What’s so funny about modesty is that by choosing to cover something up—to not be extravagant about your income, or to be humble about your achievements—you are at the same time admitting that you’re kind of awesome. I mean, the hijab can be straight-up presumptuous, in a sense, because wearing it for reasons of modesty implies the idea that the world can’t handle your stunning loveliness unfiltered.

It’s hardly the main reason, of course, that I or anybody else truly takes up hijab—nobody is that narcissistic. So I think it’s worth exploring other ways to define modesty that don’t assume that a woman’s beauty is simply a treasure so worth guarding.

The definition of modesty that I like better has more to do with discreetness. Most women don’t sail around topless, for example, not because their chests are so innately gorgeous, but because we’ve all decided that the female breast is more sexual than the male one.
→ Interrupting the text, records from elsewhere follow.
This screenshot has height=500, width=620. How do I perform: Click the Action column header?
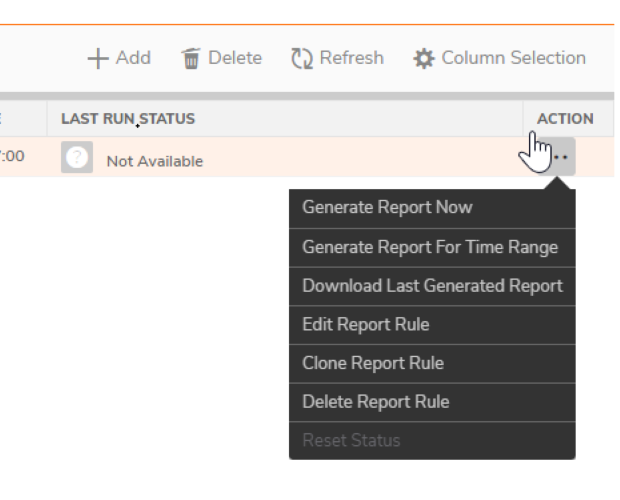pyautogui.click(x=565, y=119)

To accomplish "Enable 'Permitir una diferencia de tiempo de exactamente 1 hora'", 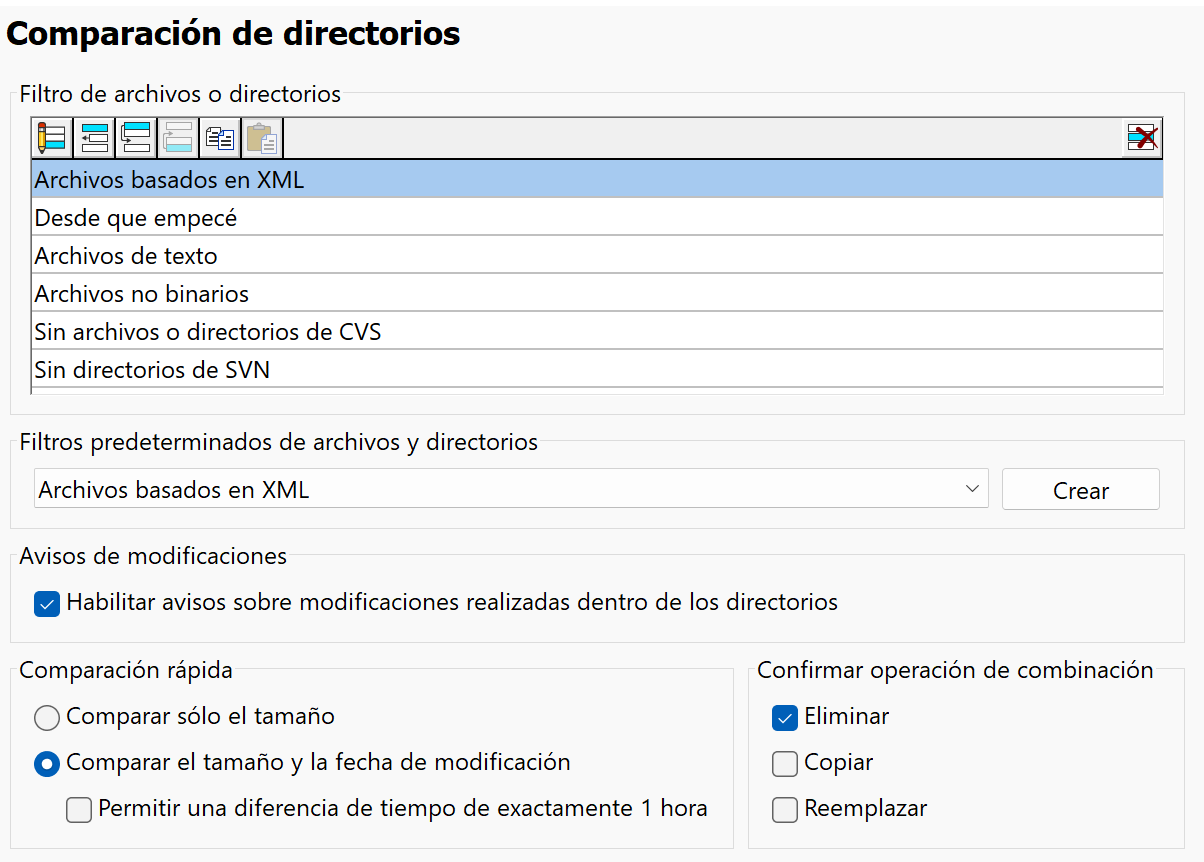I will click(x=78, y=810).
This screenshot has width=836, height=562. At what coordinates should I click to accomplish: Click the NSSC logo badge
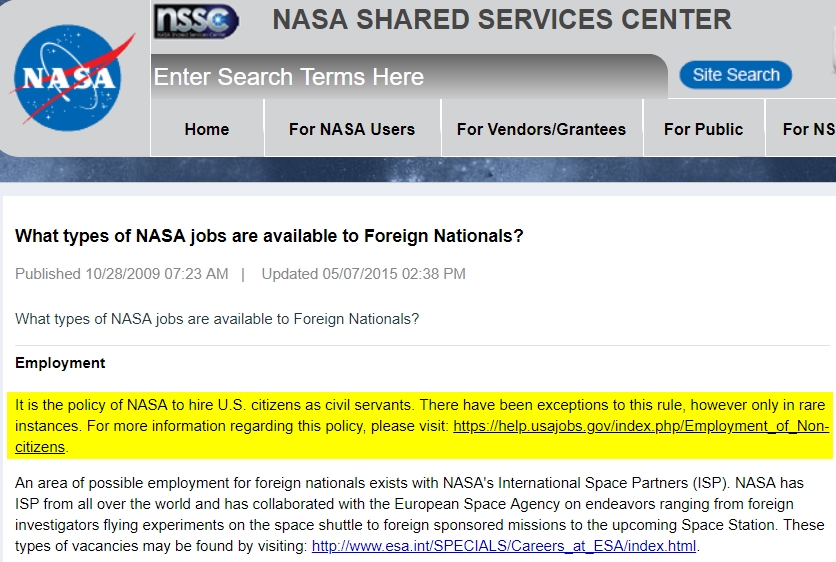196,21
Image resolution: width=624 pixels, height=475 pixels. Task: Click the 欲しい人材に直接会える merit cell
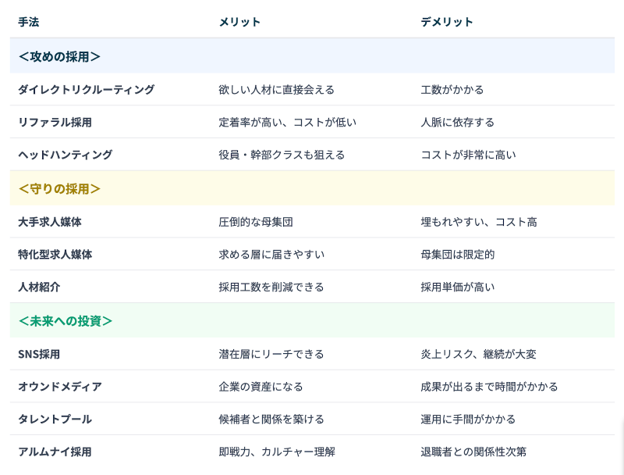pos(277,89)
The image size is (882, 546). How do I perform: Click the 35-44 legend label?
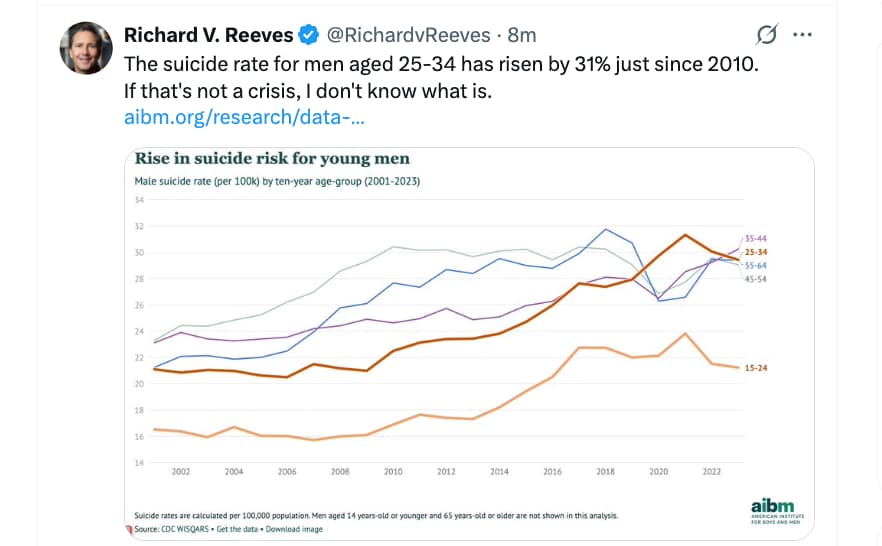pyautogui.click(x=756, y=239)
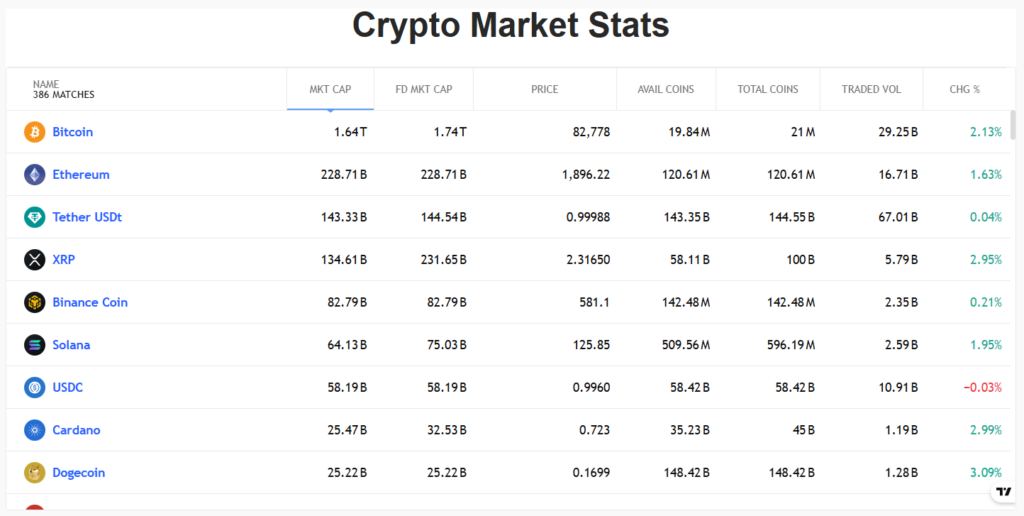Open the Bitcoin name link
Viewport: 1024px width, 516px height.
pyautogui.click(x=73, y=132)
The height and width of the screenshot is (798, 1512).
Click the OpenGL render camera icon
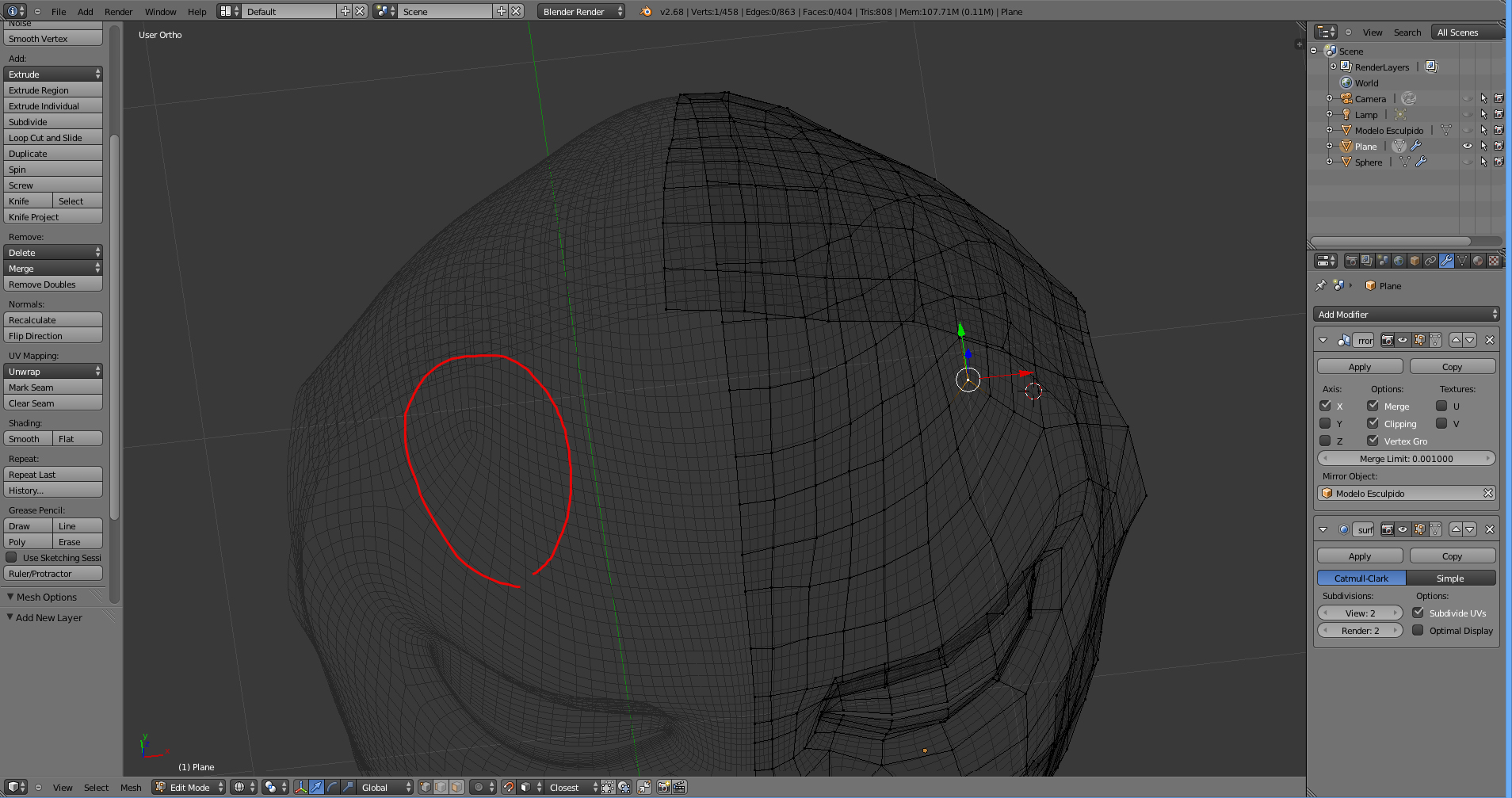pyautogui.click(x=664, y=787)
So, gem sweaters and other tops for women exist in part to avoid indecency and distraction. (The notion that sexual = indecent and distracting is also maybe for another day.)

Following that logic: woven into the practice of hijab is the assumption that female hair is inherently sexual. While the headscarf itself may be distracting for people forming first impressions—it definitely is sometimes—the point is that the distraction isn’t sexual by nature.

Up for debate: whether body parts, male or female, can be “inherently” sexual, or if it’s all a process of cultural socialization.